5 de diciembre 2014 - 00:00

El ADN de Ricardo III revela infidelidad en realeza británica

Ricardo III murió en 1485. Su ADN determinó que era rubio y de ojos celestes.
Ricardo III murió en 1485. Su ADN determinó que era rubio y de ojos celestes.
  Londres - El ADN del rey Ricardo III (1452-1485) determina que, casi con seguridad, tenía los ojos azules y el pelo rubio, al menos en su niñez, según un estudio de la Universidad de Leicester publicado por la revista Nature Communications. Sin embargo, pone en duda el linaje de la realeza británica.

Por la descripción del aspecto del rey Ricardo III, el estudio señala que su retrato más fiel se correspondería con la pintura "The Arched-Fram Portrait", expuesta en la galería de arte londinense Society of Antiquaries.
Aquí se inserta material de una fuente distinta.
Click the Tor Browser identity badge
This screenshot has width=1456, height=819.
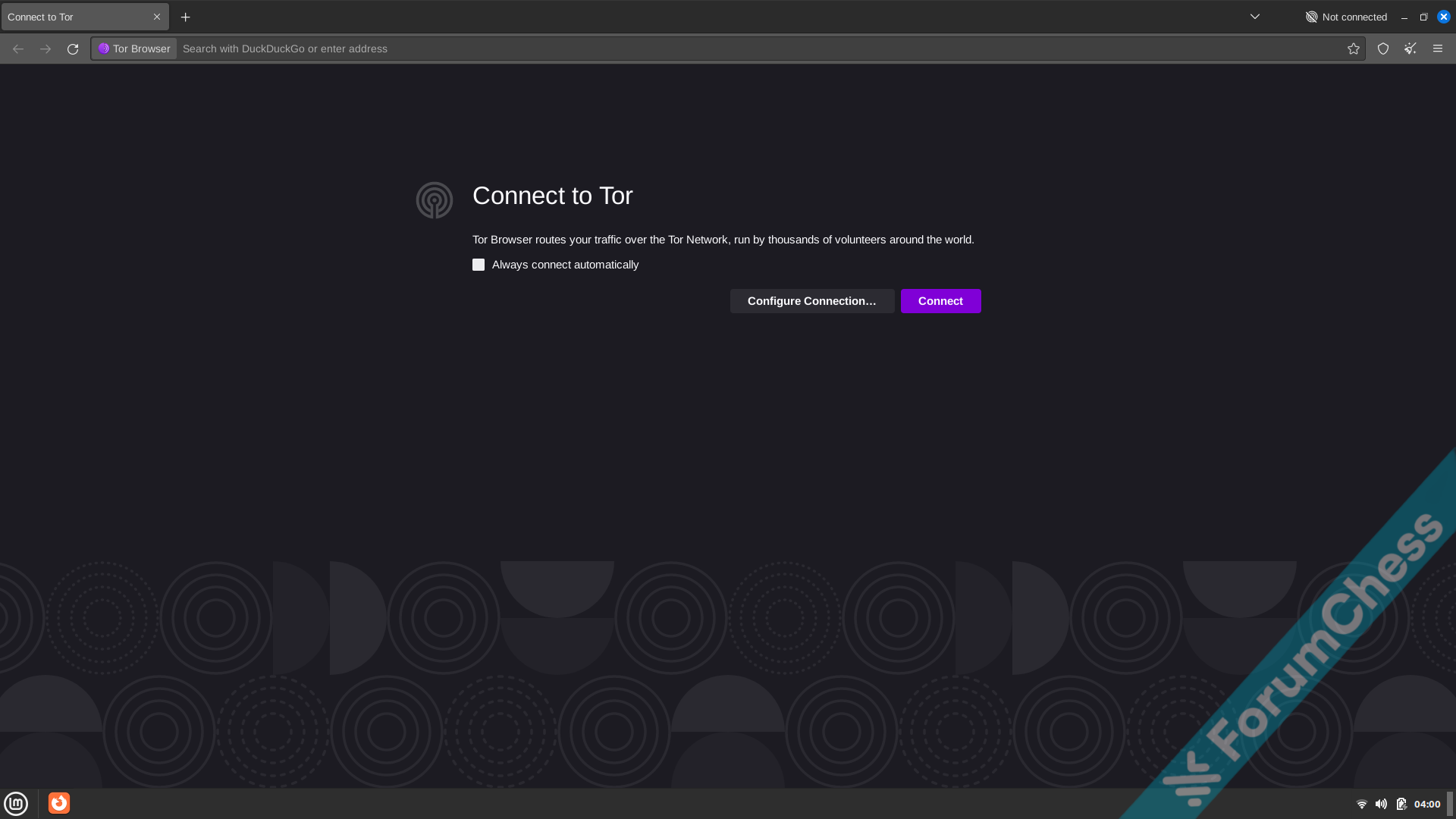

Los nuevos avances en la investigación de la Universidad de Leicester cierran la cuestión sobre si los restos hallados en 2012 en un estacionamiento de Leicester, en el norte de Inglaterra, correspondían a Ricardo III, ya que lo confirman al 99,99 %.

"Nuestra investigación muestra la evidencia de que los restos pertenecen a Ricardo III, lo que cierra un caso de 500 años de antigüedad", aseguró Turi King, de la Universidad de Leicester.
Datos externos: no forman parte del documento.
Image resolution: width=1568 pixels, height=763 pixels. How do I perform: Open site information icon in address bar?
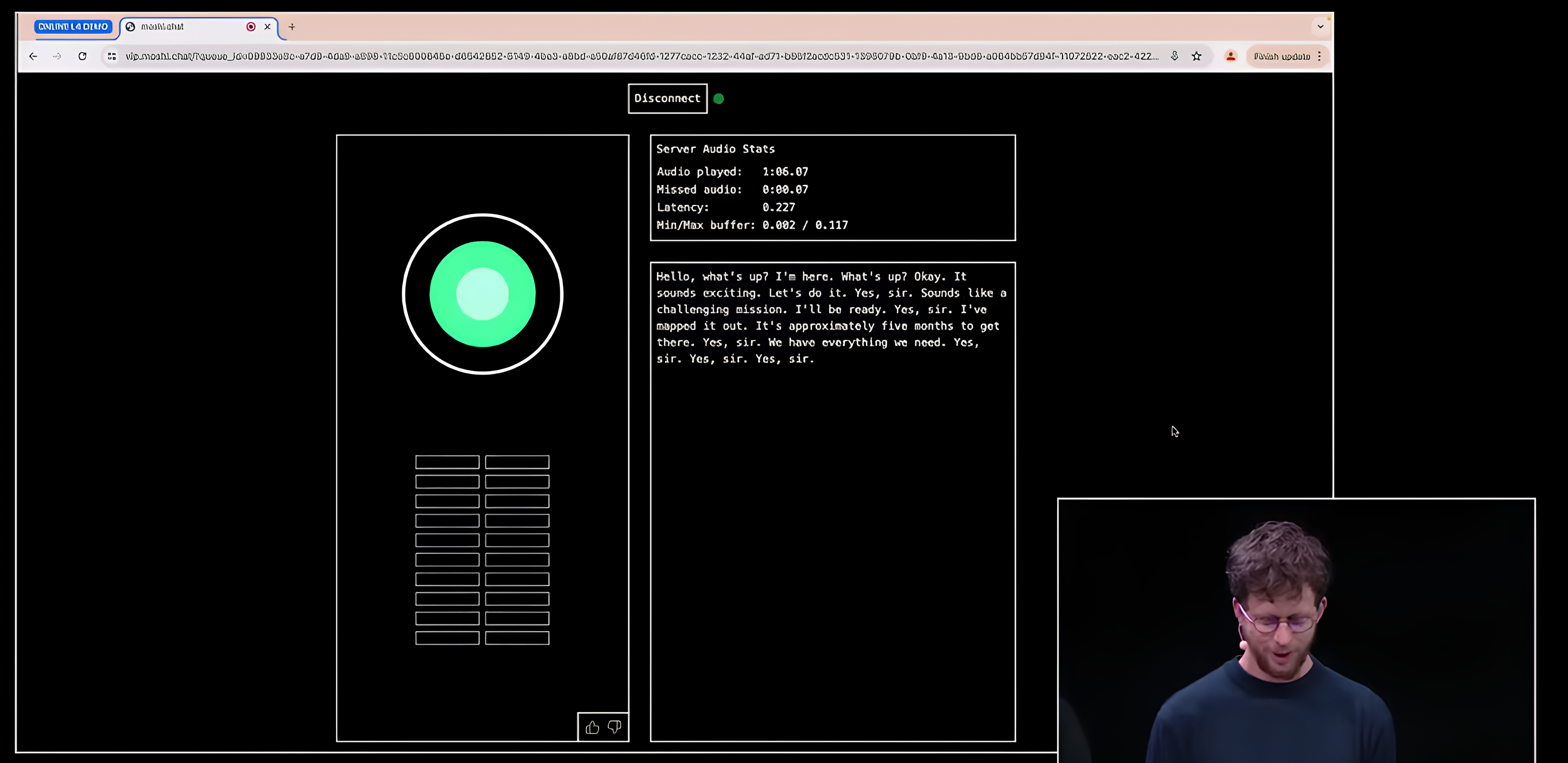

Además, con la ayuda de las técnicas de investigación genética y estudiando el árbol genealógico de los parientes de Ricardo III, los expertos pudieron confirmar el parentesco de dos descendientes actuales del monarca -Michael Ibsen y Wendy Duldig- por parte de la línea femenina (a través de su hermana Ana de York).

Sin embargo, los investigadores observaron que en algún momento hubo una ruptura en la línea masculina descendiente, entre Ricardo III y el quinto duque de Beaufort (1744-1803), debido a un hijo ilegítimo, que no han podido identificar.

Los científicos responsables de la investigación "Identificación de los restos del rey Ricardo III" matizaron que "todavía se desconoce dónde se produjo la ruptura de la cadena dinástica", por lo que, por el momento, todo son suposiciones. "La ruptura del cromosoma Y, y la consecuente falsa paternidad por el lado masculino no es sorprendente dada la época, pero plantea conjeturas sobre la legitimidad de la sucesión", puntualizó el profesor de Historia de la Universidad de Leicester Kevin Schurer, que codirige la investigación.

El monarca, también conocido como duque de Gloucester y último rey de la Casa de York y de la dinastía Plantagenet, es un personaje legendario, fuente de inspiración de la literatura inglesa, que lo ha retratado como un hombre ambicioso, cruel y sin escrúpulos.

"Nuestro estudio cubre todo el análisis genético y genealógico (...) y es el primero en recopilar toda la evidencia", dijo la doctora experta en genética Turi King.